> _Task goal_
Within the listing below, how many lines hold the string "plus"? Only the number should be given.
=== Dataset extract ===
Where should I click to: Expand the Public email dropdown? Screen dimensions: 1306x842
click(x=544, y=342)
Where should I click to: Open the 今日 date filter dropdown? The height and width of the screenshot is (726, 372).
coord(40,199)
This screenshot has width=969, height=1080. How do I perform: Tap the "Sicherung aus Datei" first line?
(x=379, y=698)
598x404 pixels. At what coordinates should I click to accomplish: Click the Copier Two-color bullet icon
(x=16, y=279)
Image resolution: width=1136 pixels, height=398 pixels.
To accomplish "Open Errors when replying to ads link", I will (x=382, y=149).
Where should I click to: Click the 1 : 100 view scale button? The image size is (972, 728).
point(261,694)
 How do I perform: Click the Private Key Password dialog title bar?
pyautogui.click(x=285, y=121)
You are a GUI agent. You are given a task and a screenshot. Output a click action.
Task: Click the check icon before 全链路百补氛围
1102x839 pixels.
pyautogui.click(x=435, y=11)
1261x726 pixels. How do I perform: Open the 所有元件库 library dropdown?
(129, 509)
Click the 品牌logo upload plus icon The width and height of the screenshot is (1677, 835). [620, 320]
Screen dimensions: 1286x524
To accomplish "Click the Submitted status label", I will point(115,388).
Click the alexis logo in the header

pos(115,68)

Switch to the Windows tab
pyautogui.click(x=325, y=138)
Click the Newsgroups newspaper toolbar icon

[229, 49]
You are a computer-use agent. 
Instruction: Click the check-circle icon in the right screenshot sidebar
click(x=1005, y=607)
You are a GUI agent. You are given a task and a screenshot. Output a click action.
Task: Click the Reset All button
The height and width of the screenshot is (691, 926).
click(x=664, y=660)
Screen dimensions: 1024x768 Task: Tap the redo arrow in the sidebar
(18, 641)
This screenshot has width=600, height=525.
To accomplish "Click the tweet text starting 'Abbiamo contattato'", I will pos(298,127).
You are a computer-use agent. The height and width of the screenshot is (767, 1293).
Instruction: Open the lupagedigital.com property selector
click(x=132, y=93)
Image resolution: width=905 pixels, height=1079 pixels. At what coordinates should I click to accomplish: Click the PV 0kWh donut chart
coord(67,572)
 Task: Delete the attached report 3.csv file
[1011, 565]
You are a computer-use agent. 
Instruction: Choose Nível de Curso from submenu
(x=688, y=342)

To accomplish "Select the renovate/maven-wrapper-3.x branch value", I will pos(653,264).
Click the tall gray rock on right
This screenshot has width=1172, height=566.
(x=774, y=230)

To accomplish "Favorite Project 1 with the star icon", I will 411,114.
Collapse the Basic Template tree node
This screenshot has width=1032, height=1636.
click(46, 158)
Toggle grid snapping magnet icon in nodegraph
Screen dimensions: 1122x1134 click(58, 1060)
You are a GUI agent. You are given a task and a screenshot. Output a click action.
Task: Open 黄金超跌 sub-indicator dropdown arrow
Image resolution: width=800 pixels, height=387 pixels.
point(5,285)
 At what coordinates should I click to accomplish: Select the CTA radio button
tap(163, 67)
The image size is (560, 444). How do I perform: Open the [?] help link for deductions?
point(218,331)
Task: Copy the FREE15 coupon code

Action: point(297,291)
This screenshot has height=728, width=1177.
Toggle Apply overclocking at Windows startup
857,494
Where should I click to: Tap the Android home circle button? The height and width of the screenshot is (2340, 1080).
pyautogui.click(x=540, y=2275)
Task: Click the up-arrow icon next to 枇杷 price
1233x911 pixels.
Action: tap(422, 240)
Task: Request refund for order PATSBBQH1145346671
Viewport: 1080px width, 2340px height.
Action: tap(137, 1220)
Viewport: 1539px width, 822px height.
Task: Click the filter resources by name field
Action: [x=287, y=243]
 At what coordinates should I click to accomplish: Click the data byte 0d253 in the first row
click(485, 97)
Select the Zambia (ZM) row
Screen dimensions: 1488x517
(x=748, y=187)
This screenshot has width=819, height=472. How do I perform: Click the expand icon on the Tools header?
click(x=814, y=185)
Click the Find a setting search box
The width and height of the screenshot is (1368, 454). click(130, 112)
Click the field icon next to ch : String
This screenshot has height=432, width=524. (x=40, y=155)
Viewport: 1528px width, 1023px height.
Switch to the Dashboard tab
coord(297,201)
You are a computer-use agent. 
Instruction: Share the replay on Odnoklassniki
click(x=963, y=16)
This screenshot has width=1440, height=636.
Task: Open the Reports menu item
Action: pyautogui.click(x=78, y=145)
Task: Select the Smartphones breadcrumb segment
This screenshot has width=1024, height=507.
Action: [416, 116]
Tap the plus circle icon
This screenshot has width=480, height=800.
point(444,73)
===
> _Result of the exercise_
2